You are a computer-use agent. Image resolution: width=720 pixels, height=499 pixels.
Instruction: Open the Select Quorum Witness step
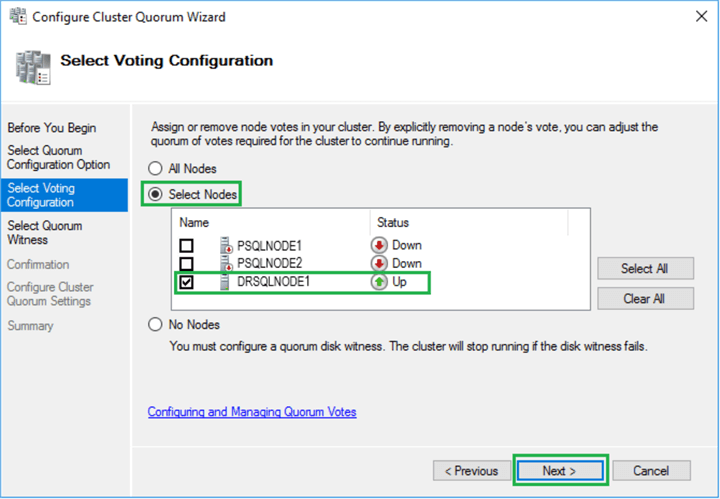[x=45, y=233]
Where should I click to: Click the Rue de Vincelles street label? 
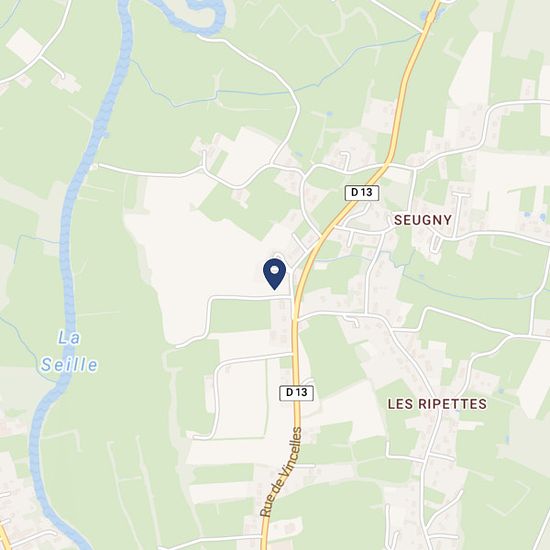(x=281, y=472)
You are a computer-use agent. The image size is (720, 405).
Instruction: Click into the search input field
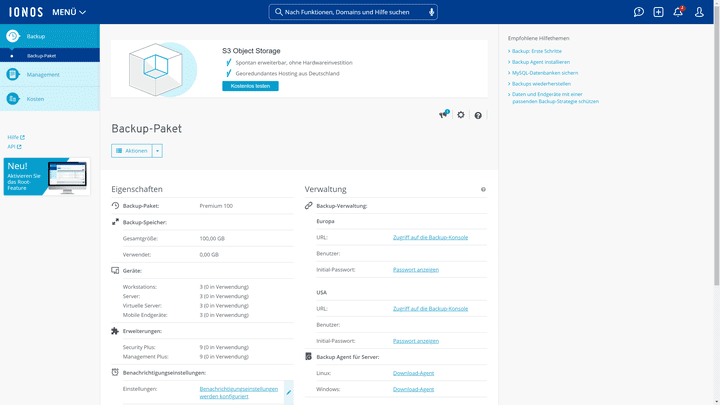[345, 12]
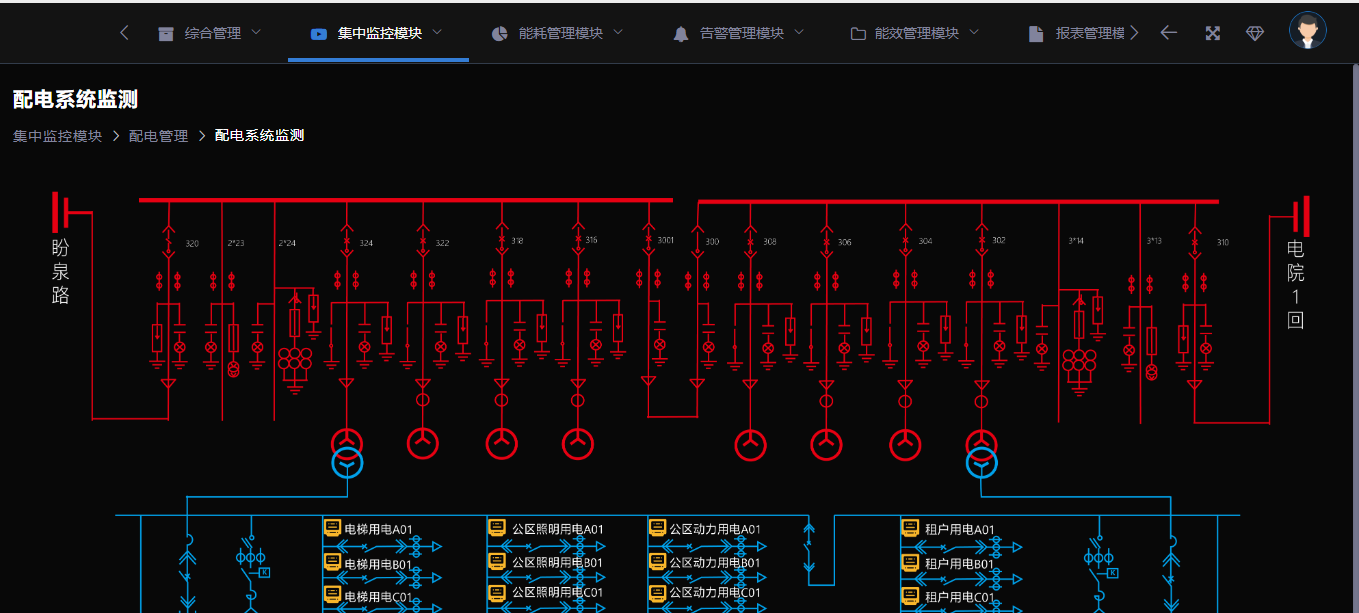
Task: Click the meter icon for 电梯用电A01
Action: pyautogui.click(x=333, y=528)
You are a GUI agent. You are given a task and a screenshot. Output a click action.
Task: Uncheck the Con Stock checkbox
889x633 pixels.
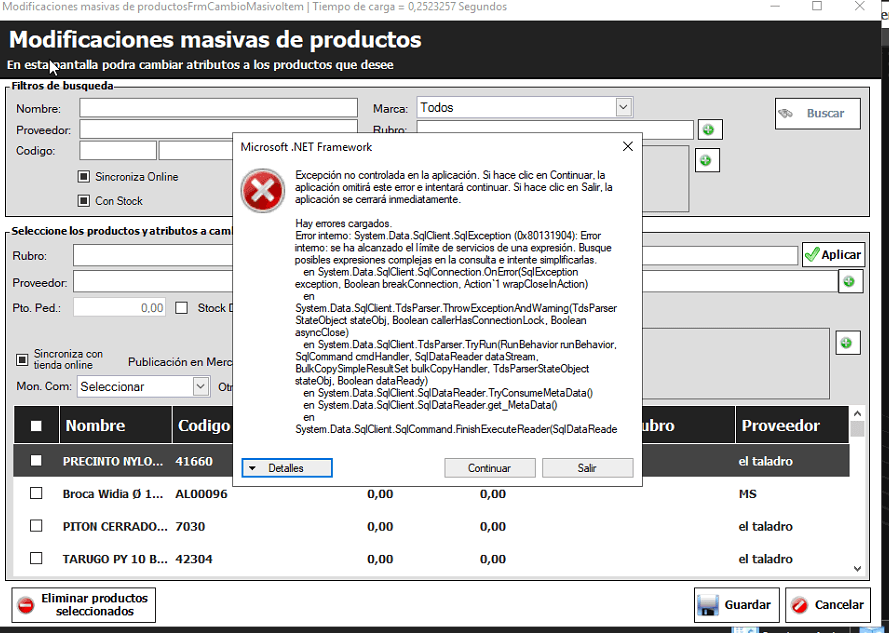coord(84,201)
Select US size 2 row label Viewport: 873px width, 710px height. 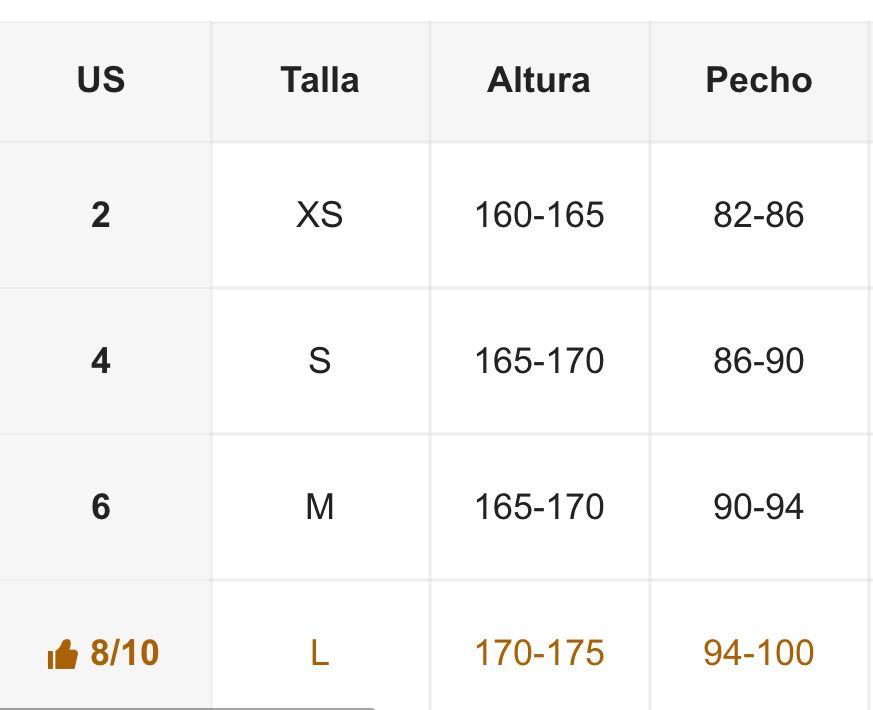[x=101, y=215]
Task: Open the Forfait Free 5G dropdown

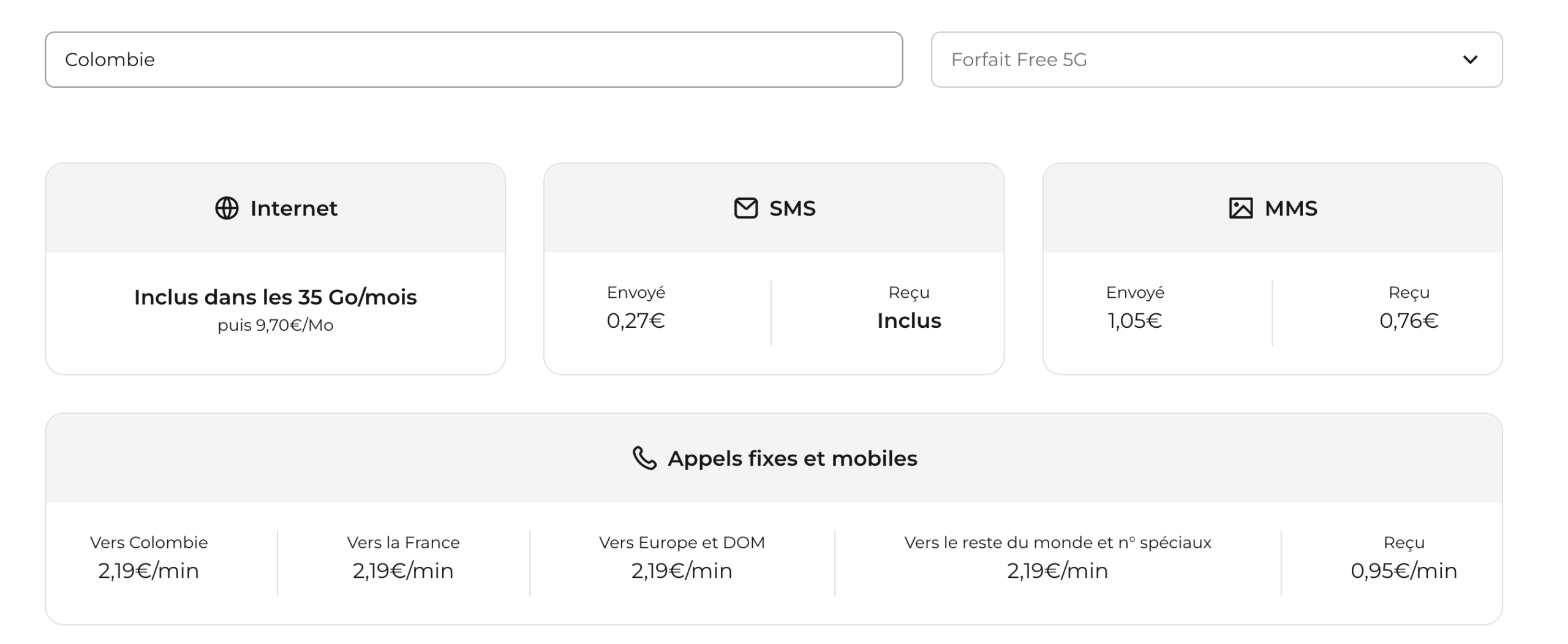Action: click(x=1218, y=59)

□ □ □

### TRY IT
Return each line of the listing that holds the string "agent".

### COMPLETED EXERCISE
You are a computer-use agent. Image resolution: width=720 pixels, height=499 pixels.
You are a computer-use agent. The image size is (720, 405).
You are a GUI agent. You are given a task and a screenshot. Output a click action.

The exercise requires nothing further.